In the election last November, the question differentiated President George W. Bush from unsuccessful Democratic challenger John Kerry. Bush maintained that the Iraqi incursion is central to the US response to terrorist attacks; Kerry called it a "profound diversion."

Both camps can claim the support of serious thinkers. Adherents of the Kerry side demand evidence of stronger ties than now can be documented between Saddam and Al-Qaida, the group responsible for the Sept. 11, 2001, attacks in the US. Bush allies say it's enough to know that Saddam had contact with Al-Qaida and financially supported families of suicide bombers in Israel.

On Dec. 27, new evidence emerged to support the Bush contention.

In an audiotape broadcast by the satellite television network Al-Jazeera, a man who claimed to be Al-Qaida leader Osama bin Laden endorsed Iraq's terrorist insurgents.

The man described Abu Musab al-Zarqawi, the Jordanian believed responsible for multiple car bombings and beheadings in Iraq, as an "emir" of Al-Qaida.

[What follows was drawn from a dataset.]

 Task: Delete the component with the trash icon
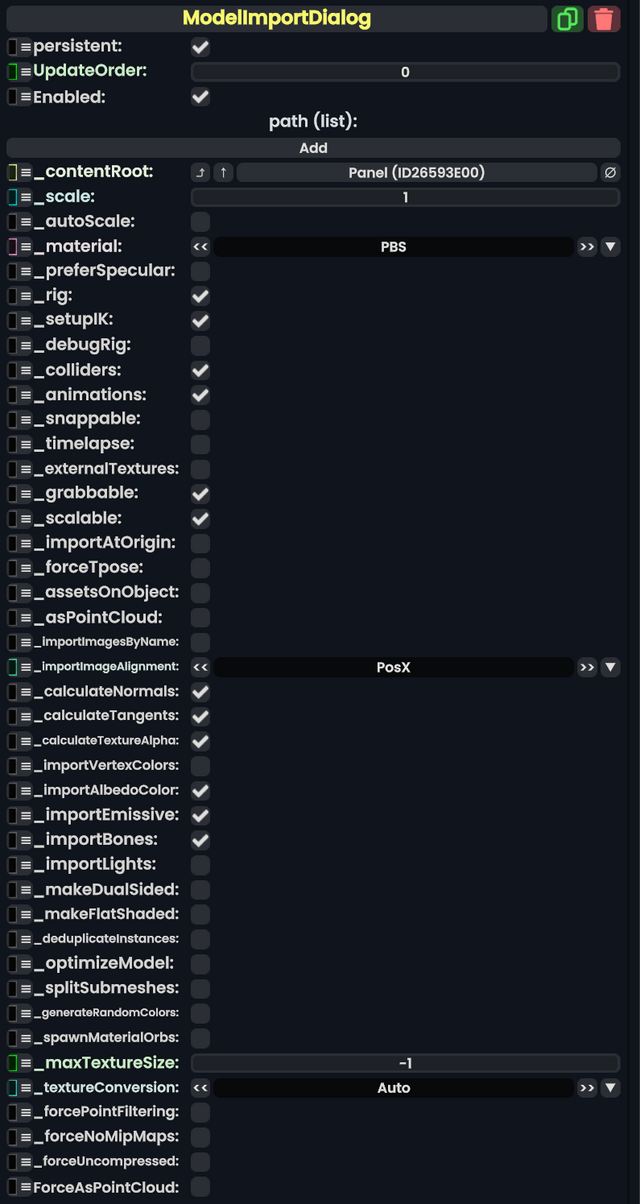pos(604,18)
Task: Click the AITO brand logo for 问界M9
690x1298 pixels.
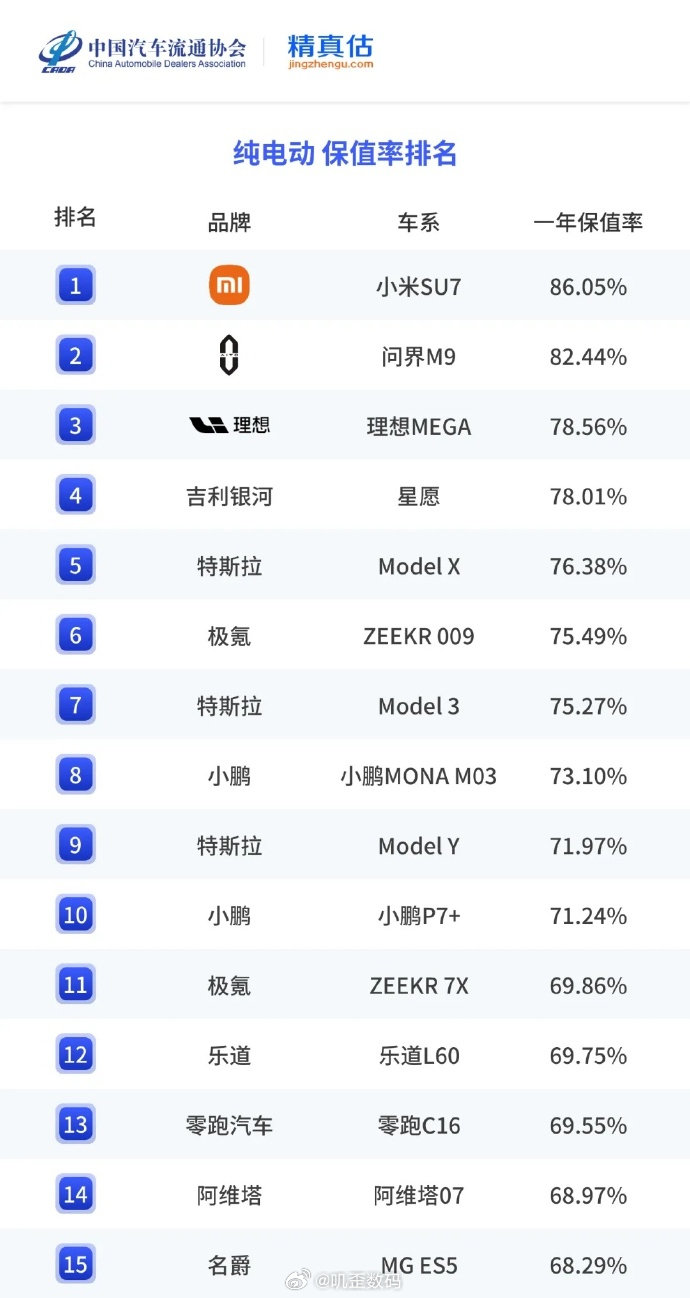Action: click(229, 356)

The man called an October statement by Zarqawi supporting Al-Qaida a step toward unification of the terrorist movement. Urging Iraqis to boycott parliamentary elections Jan. 30, the speaker said Al-Qaida is spending $275,000/week in Iraq.

How can it now be said that the US and its allies aren't fighting terrorists in Iraq?

Holdout backers of the diversion view will say the terrorist link developed only after the invasion of Iraq, which they seem to think provoked otherwise tender-hearted Syrians, Iranians, and formerly Baathist Iraqis into acts of utter savagery.

That view overlooks much. If they weren't in Iraq, the expatriate car-bombers and beheaders would be committing indiscriminate murder somewhere else. And the Baathists were terrorists in their own country long before the invasion that ousted Saddam.

The terrorists are taking their best shot now, and they're taking it in Iraq. On Jan. 30 they have everything to lose.